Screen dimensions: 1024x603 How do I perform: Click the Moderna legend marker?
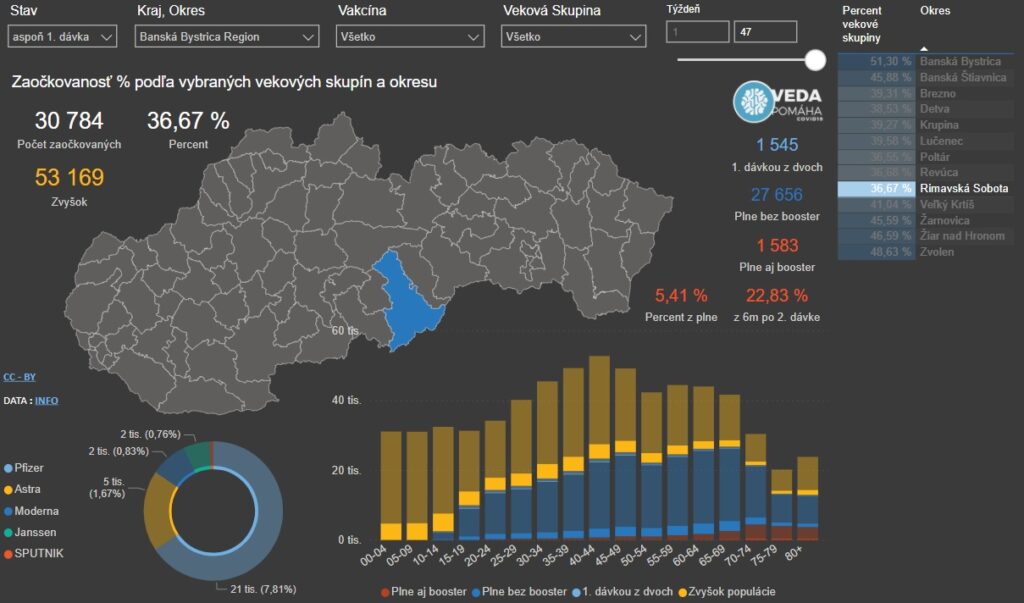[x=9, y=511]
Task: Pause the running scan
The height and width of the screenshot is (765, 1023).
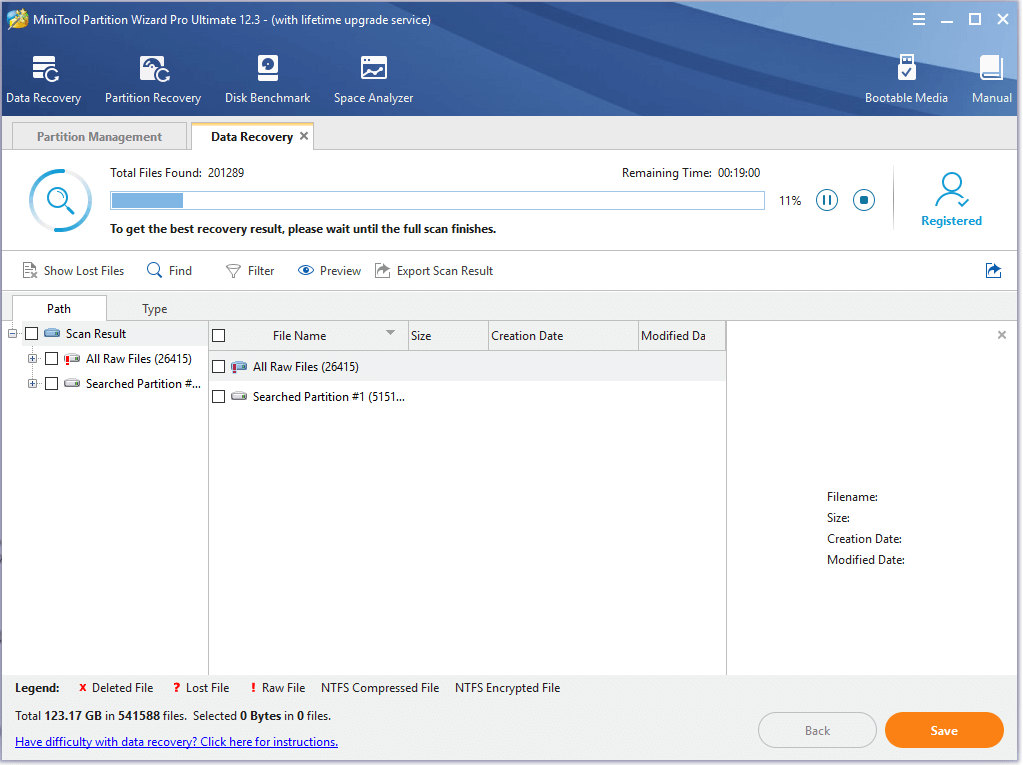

══════════

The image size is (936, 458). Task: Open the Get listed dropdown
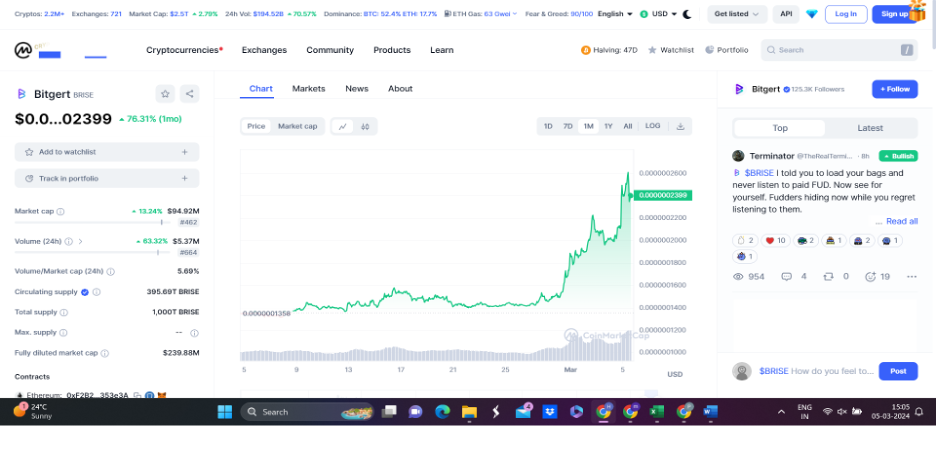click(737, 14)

══════════

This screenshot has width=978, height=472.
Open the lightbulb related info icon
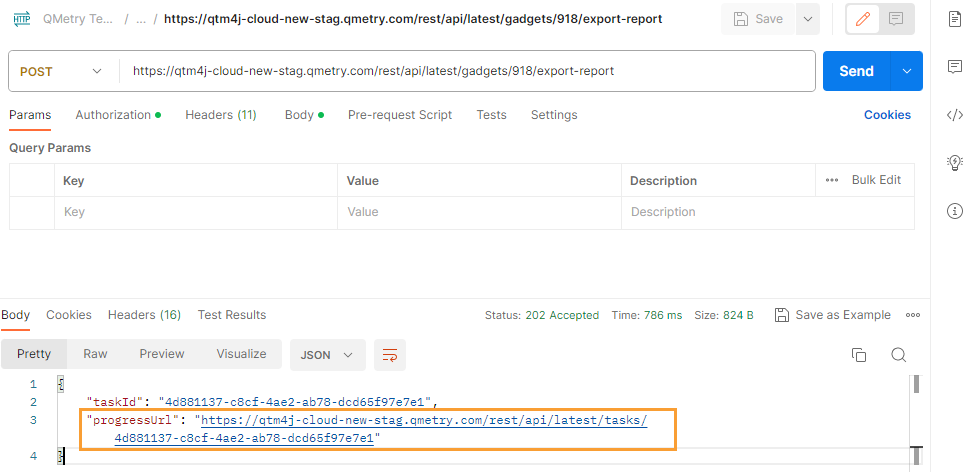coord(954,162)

══════════

For the entries above, give only the number of lines that contain the word "height".

• Result for this task: 2